* _MATERIAL SHOWN_
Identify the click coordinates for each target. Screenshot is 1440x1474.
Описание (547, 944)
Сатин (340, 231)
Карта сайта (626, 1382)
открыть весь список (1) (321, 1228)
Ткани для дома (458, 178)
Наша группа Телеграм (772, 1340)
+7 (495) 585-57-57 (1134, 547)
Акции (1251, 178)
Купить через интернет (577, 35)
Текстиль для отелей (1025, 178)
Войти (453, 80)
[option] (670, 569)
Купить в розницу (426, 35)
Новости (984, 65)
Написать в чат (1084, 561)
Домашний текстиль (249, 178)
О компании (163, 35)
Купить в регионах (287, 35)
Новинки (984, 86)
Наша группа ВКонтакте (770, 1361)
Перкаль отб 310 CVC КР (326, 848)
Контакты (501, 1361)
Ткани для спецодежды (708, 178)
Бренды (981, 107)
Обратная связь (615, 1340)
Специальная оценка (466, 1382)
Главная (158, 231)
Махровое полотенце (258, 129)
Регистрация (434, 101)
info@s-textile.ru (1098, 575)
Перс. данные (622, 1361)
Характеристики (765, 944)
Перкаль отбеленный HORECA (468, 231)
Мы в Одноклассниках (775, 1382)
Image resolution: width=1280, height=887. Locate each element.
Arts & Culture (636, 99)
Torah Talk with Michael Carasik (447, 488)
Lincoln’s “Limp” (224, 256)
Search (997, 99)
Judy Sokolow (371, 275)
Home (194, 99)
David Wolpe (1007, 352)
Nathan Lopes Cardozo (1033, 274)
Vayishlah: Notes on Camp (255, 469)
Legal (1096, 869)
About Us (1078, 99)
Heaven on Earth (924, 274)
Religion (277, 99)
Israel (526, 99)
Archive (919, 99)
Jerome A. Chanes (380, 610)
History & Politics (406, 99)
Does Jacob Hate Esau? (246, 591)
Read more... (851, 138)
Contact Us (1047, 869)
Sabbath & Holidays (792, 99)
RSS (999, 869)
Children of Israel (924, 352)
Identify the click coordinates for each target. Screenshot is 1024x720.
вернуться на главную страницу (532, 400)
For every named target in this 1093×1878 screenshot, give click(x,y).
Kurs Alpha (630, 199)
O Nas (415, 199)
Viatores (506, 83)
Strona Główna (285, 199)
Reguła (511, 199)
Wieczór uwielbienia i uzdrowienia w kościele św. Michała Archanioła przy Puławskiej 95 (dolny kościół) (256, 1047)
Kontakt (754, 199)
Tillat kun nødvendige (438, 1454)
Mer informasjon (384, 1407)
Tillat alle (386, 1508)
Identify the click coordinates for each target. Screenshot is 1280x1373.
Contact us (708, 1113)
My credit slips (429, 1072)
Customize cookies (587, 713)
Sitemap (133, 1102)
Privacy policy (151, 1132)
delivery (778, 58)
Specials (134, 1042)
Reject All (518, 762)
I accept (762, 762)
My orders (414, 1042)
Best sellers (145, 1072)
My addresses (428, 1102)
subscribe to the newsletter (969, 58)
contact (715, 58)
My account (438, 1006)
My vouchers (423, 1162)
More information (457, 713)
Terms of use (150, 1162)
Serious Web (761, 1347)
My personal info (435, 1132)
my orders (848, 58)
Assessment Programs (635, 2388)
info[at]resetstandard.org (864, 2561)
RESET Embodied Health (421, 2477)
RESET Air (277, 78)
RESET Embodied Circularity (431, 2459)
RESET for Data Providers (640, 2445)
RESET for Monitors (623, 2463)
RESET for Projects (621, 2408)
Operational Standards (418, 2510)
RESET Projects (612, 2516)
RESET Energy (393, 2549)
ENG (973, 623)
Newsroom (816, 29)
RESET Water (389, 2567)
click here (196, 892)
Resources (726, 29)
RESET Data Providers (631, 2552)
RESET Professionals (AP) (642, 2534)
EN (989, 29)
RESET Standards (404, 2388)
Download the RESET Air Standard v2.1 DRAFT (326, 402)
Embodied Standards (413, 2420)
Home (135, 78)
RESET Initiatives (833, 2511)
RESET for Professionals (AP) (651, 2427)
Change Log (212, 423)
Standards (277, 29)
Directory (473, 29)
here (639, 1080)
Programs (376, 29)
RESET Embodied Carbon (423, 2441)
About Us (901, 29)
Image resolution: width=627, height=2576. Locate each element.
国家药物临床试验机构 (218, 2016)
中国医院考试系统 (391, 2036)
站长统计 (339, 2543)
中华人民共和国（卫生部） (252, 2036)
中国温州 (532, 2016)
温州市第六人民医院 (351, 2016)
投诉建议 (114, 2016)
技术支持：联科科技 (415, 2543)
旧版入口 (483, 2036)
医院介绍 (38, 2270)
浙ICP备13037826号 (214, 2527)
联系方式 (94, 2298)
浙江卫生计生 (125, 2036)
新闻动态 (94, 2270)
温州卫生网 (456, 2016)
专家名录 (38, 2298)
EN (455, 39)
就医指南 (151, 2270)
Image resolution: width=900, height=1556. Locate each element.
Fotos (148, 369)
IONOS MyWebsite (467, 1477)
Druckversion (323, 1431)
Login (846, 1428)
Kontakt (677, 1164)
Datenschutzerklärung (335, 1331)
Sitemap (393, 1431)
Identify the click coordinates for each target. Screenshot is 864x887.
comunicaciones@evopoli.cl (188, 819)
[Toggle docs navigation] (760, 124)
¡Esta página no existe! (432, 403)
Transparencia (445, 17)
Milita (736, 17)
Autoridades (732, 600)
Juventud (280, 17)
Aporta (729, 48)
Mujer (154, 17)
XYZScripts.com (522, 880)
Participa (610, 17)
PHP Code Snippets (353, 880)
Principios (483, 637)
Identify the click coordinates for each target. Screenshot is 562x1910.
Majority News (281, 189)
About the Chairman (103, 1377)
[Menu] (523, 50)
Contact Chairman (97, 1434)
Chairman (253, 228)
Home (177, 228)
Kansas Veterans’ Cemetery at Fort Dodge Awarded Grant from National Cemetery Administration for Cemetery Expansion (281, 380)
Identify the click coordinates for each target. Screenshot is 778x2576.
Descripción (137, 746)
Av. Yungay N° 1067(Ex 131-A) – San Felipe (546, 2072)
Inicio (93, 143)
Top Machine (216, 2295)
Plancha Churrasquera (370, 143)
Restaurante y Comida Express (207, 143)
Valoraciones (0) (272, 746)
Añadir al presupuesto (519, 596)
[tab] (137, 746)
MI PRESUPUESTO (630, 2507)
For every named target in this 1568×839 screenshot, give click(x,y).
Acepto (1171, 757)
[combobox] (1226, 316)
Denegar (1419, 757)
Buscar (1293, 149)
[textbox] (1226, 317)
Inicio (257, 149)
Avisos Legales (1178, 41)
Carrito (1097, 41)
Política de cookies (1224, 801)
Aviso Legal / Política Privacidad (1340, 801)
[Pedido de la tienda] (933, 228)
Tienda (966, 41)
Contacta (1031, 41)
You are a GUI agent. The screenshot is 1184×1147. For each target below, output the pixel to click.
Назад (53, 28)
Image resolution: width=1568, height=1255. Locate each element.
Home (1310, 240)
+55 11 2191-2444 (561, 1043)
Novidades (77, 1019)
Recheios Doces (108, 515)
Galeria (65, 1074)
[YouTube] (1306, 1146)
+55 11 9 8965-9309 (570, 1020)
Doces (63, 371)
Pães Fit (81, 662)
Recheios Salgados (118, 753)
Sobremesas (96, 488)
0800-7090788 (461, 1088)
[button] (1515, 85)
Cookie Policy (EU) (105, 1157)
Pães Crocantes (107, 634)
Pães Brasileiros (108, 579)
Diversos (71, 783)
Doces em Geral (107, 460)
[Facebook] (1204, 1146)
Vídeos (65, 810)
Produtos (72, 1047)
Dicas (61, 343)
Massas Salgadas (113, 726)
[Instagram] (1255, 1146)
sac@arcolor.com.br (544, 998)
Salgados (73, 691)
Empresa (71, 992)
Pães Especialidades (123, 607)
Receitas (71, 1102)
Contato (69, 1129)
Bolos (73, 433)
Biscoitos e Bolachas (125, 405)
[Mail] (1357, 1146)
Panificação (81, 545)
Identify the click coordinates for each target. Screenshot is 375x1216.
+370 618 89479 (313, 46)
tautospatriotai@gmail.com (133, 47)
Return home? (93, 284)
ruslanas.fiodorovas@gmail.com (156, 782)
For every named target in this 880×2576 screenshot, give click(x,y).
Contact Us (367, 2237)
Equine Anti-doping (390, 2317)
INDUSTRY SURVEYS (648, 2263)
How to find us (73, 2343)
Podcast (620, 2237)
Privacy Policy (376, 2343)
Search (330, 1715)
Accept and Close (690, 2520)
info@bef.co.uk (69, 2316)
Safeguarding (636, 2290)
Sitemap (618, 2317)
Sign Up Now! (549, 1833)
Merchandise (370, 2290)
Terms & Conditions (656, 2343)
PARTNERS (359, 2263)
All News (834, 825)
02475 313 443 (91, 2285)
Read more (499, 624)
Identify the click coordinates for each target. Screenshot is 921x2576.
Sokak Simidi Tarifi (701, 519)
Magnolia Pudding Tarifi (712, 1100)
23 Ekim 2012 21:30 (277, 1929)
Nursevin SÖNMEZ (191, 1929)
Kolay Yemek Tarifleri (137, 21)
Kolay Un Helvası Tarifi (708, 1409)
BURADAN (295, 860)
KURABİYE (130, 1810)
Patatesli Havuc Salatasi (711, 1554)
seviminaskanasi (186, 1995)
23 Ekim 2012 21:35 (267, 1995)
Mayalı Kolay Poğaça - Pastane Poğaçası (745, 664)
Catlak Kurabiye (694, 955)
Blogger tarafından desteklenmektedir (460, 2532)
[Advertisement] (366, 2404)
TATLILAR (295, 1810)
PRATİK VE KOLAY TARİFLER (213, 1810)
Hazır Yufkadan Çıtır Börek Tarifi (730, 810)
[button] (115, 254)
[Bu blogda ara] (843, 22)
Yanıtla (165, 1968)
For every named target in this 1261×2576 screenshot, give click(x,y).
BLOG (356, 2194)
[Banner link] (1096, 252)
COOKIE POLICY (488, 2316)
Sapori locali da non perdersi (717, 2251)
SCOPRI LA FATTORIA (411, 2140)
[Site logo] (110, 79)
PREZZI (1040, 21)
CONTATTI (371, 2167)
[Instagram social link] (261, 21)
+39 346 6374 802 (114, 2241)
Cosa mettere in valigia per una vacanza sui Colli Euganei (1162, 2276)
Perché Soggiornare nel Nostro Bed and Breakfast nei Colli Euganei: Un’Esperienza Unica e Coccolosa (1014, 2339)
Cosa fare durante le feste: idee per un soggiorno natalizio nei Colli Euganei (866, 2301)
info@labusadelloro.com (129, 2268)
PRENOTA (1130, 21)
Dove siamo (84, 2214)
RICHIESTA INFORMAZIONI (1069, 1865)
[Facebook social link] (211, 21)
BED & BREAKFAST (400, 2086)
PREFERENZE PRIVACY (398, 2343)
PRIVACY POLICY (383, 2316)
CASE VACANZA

* _YOUR OBJECTIVE_
Can you rewrite everything from the start of the material down to the line containing "Главная (158, 231)", putting "Заказать" wherever "Купить" appears and leaving the rest untouched?

* _SOLUTION TO THIS TASK_
Identify the click coordinates for each target. Screenshot is 1440x1474.
Описание (547, 944)
Сатин (340, 231)
Карта сайта (626, 1382)
открыть весь список (1) (321, 1228)
Ткани для дома (458, 178)
Наша группа Телеграм (772, 1340)
+7 (495) 585-57-57 (1134, 547)
Акции (1251, 178)
Заказать через интернет (577, 35)
Текстиль для отелей (1025, 178)
Войти (453, 80)
[option] (670, 569)
Заказать в розницу (426, 35)
Новости (984, 65)
Написать в чат (1084, 561)
Домашний текстиль (249, 178)
О компании (163, 35)
Заказать в регионах (287, 35)
Новинки (984, 86)
Наша группа ВКонтакте (770, 1361)
Перкаль отб 310 CVC КР (326, 848)
Контакты (501, 1361)
Ткани для спецодежды (708, 178)
Бренды (981, 107)
Обратная связь (615, 1340)
Специальная оценка (466, 1382)
Главная (158, 231)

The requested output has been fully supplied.